Fábio Flecha: Eu fui muito influenciado pelo cinema dos anos 90, então diretores como Robert Rodriguez, Quentin Tarantino, Guy Ritchie, foi o que eu assisti nessa época. Mas de uma certa forma, eu busquei mais o Robert Rodriguez pelo primeiro trabalho dele, O Mariachi, que é um filme que ele diz que fez com 5 mil dólares. Eu falei: "Bom, como a gente não tem dinheiro, a gente tem que se inspirar nas pessoas que conseguiram fazer sem grande né?”, então, nesse sentido, tem muito dele.
Mas de certa forma, depois que você termina [o filme] tem pessoas que fazem uma análise melhor do que a gente pensa. Às vezes você colocou alguma coisa lá que nem notou, mas como foi muito bem observado por várias pessoas que fizeram críticas, a gente cai um pouco no Glauber com Deus e o Diabo na Terra do Sol.

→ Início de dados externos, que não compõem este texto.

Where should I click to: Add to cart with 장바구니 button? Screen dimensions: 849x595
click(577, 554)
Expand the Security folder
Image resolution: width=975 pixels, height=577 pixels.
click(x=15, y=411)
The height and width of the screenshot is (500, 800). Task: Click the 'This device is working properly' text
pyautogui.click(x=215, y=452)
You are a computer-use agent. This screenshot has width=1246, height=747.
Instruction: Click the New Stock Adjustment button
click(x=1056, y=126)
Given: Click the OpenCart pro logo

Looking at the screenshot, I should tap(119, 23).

Sobre a comédia, ela foi uma opção muito minha, pois gosto de tratar assuntos que são sérios, mas não com tanta seriedade. Depois que as pessoas que moram aqui assistiram o filme aqui elas falaram: "Nossa, você falou de algumas coisas ali que são pesadas, mas o jeito que você falou, a gente pode comentar depois sem ter que ter medo de falar sobre isso". Porque no Brasil, é difícil né, você observar o jornal somente com relação à violência, é um assunto pesado. E eu não tenho a intenção de tratar isso com a sala de cinema, não quero dar a sensação de que a gente voltou de novo para aquele noticiário. Eu defendo que a gente tem a função de entreter também. A pessoa que entrou numa sala de cinema veio para se desprender um pouco da vida dela, ela quer entrar num outro universo naquela tela gigante ali. Então a proposta do filme era essa, falar de coisas sérias, mas não com tanta seriedade.

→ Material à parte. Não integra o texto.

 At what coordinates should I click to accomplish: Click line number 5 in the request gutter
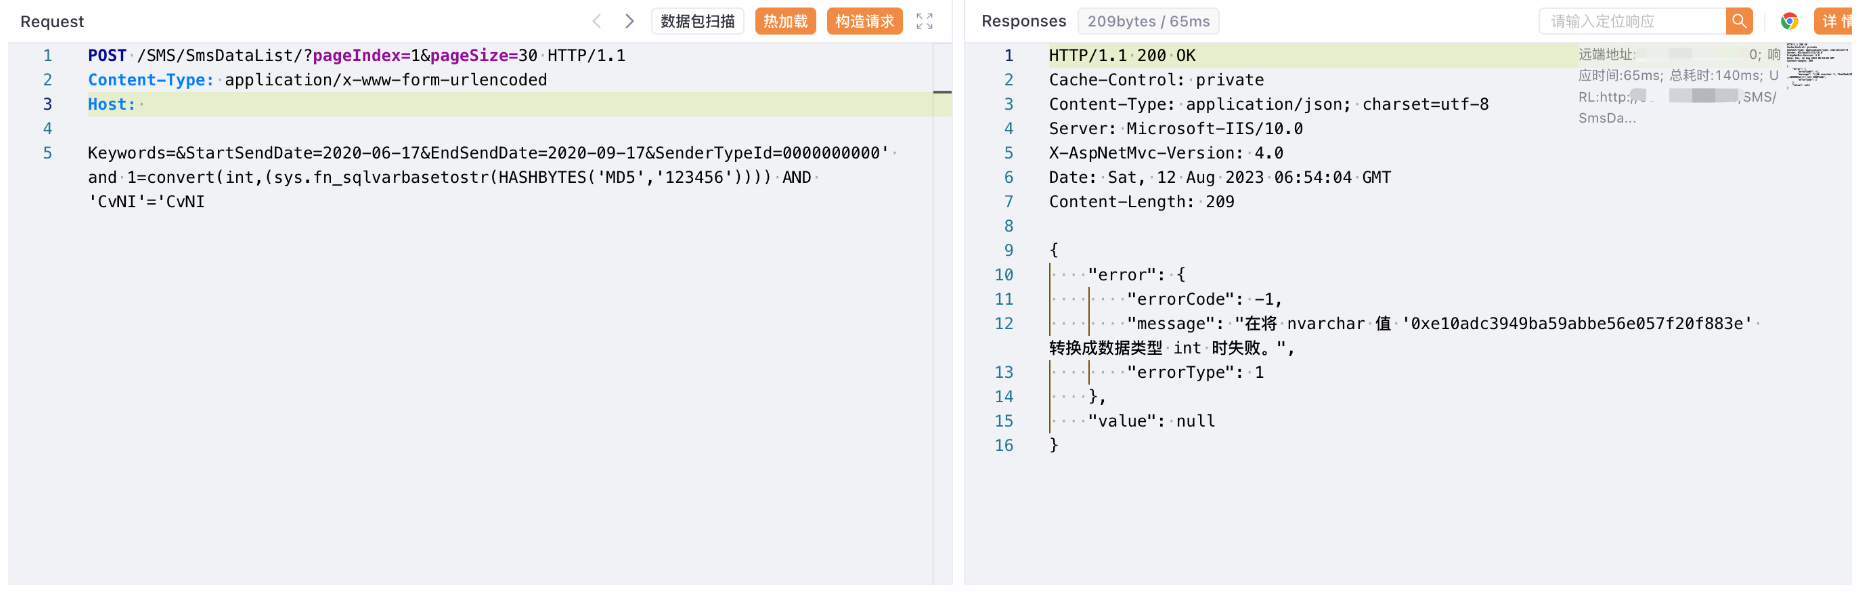(x=47, y=153)
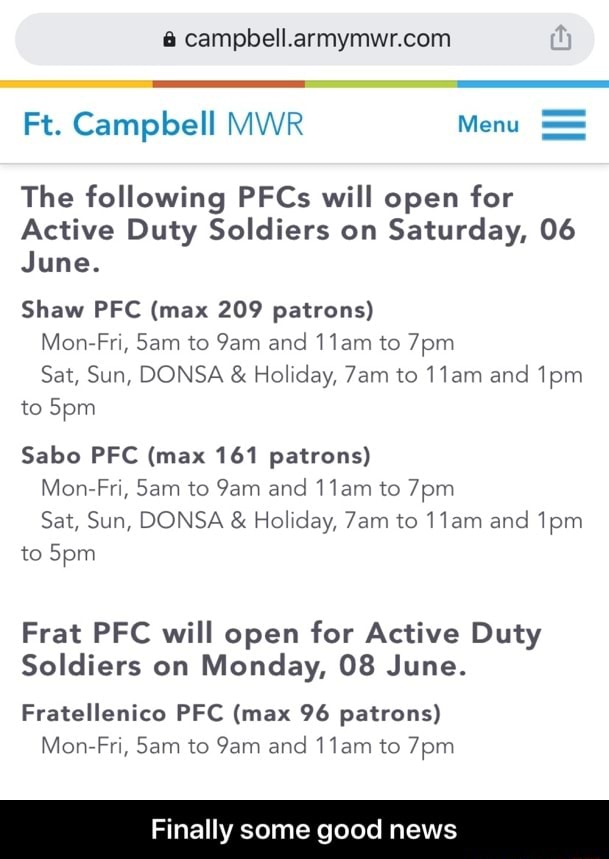Select the Ft. Campbell MWR site logo
This screenshot has height=859, width=609.
pyautogui.click(x=160, y=124)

Vinícius Oliveira (Oxente Pipoca): Por fim, nós do Oxente Pipoca gostamos de pedir aos nossos entrevistados que indiquem filmes nacionais que achem que o público deve assistir. Quais seriam suas indicações?

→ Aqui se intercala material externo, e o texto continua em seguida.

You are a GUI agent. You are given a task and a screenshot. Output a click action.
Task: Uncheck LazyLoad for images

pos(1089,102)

Fábio Flecha: É difícil produzir filmes que têm ação, que tenham contexto nesse sentido, mas eu acho que Bacurau é um filme que as pessoas que não foram ver no cinema têm que procurar o streaming e têm que assistir. É uma história de ação, mas ele colocou num contexto regional. Eu acho isso muito legal, me inspirei em algumas coisas também no filme, não tanto quanto outras obras que eu comentei, mas acho que é um filme para quem gosta de ação. Até porque eu acho que ele abriu um caminho pra gente que está falando um filme de um cinema de gênero. Teve algumas pesquisas, alguns anos atrás, sobre preferência do público brasileiro no geral, e o público pede por aventura, comédia, ação. Então, quando o Bacurau estreou, eu falei: "Pô, isso é ótimo, você tá abrindo uma porta gigante aí para um para um filme que tem conteúdo, mas também tem um pouco de ação que as pessoas querem ver”. Então eu indico muito Bacurau para quem acha que o cinema brasileiro não produz filme de ação ou de aventura.